Virtually, all gastropods act as intermediate hosts, and are capable of transmitting this parasite. In the Ogasawara Islands, the giant African snail A. fulica has been shown to be one of the most important intermediate hosts of A. cantonensis [14], [15]. It is also suggested that the migration of A. cantonensis in the Ogasawara Islands is responsible for the introduction of A. fulica. According to Mead (1961) [37] and Tomiyama (1988) [38], A. fulica snails were introduced to the Chichijima Island from Taiwan via mainland Japan in 1935, as an item of primitive medicine. Subsequently, the giant snails were found one after another in the Hahajima, Anijima, and Higashijima Islands. In the present study, we discovered A. cantonensis worms in the Anejima, Imoutojima, Meijima, and Mukohjima Islands of the Hahajima group, where A. fulica snails had not been reported. Therefore, we suspected that organisms other than A. fulica snails might be involved in the lifecycle of A. cantonensis in these islands. The Ogasawara Islands is abundant with terrestrial gastropods. At least 97 snail species have been recorded, and over 90% of them are native to this Islands [39]. Uchikawa (1987) [40] pointed out that rats prefer small native snails rather than large-sized A. fulica snails, and these small snails play a more important role in the transmission of A. cantonensis. However, the susceptibility of native snails in the Ogasawara Islands to A. cantonensis and the epidemiology of A. cantonensis among these snails are uncertain.

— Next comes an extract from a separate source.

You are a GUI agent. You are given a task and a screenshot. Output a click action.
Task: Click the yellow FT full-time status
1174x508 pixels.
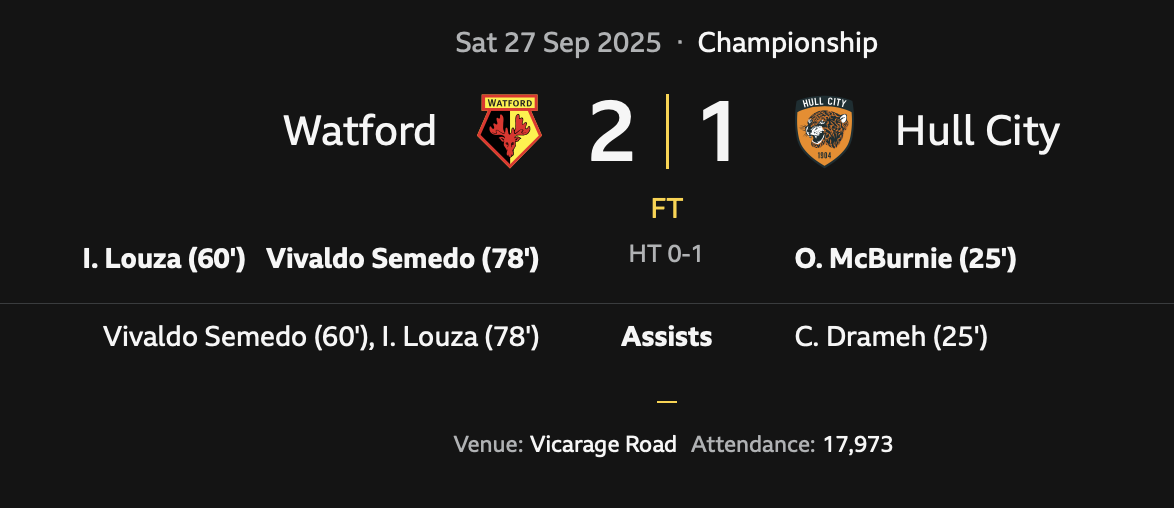click(x=667, y=209)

In conclusion, we demonstrated, for the first time, the occurrence of A. cantonensis in R. norvegicus from the Anejima, Imoutojima, Meijima, Mukohjima, and Hirajima Islands of the Ogasawara archipelago. We have also provided molecular evidence that a single shared lineage of A. cantonensis has been spreading in the Ogasawara archipelago. This lineage was found in the Okinawa, Hawaii, and Brazil. Future studied should focus on the transmission dynamics of this nematode parasite, and explore the potential role of the host in moving the parasite across a wide range of geographic regions.